* [What the task requires]
Exclude all pictures, and reproduce exactly the lines from the one containing "This screenshot has width=887, height=807." through the end of the records, with nothing else added.

====================

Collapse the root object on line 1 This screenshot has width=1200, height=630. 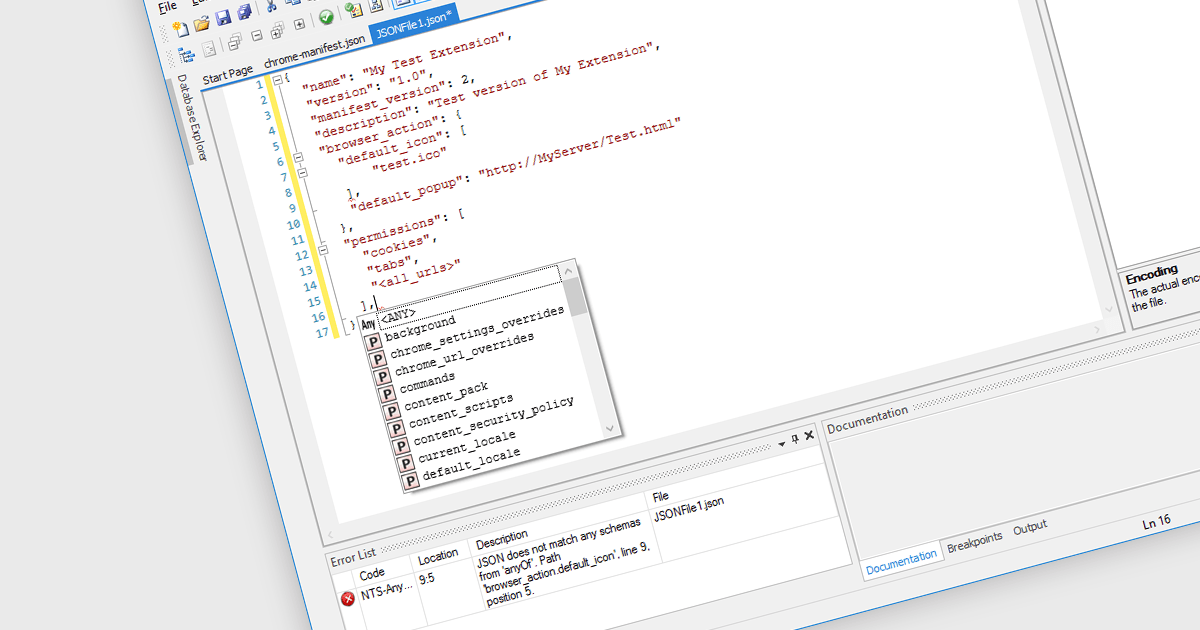[x=277, y=81]
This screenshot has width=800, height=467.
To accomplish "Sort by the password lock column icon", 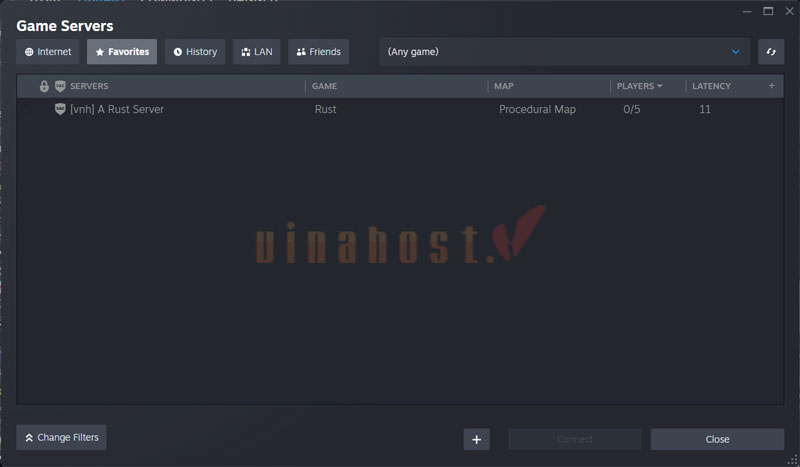I will tap(44, 86).
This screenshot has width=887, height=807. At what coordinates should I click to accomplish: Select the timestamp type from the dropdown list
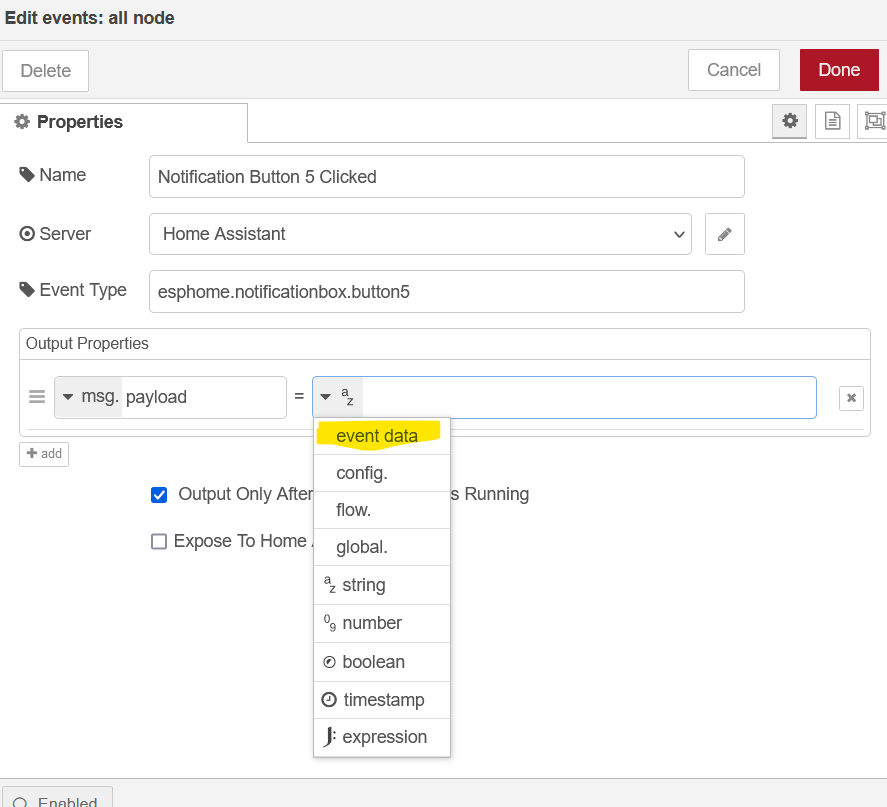[381, 699]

====================

* [Worked solution]
This screenshot has width=887, height=807. At what coordinates should I click to accomplish: Select the timestamp type from the dropdown list
[381, 699]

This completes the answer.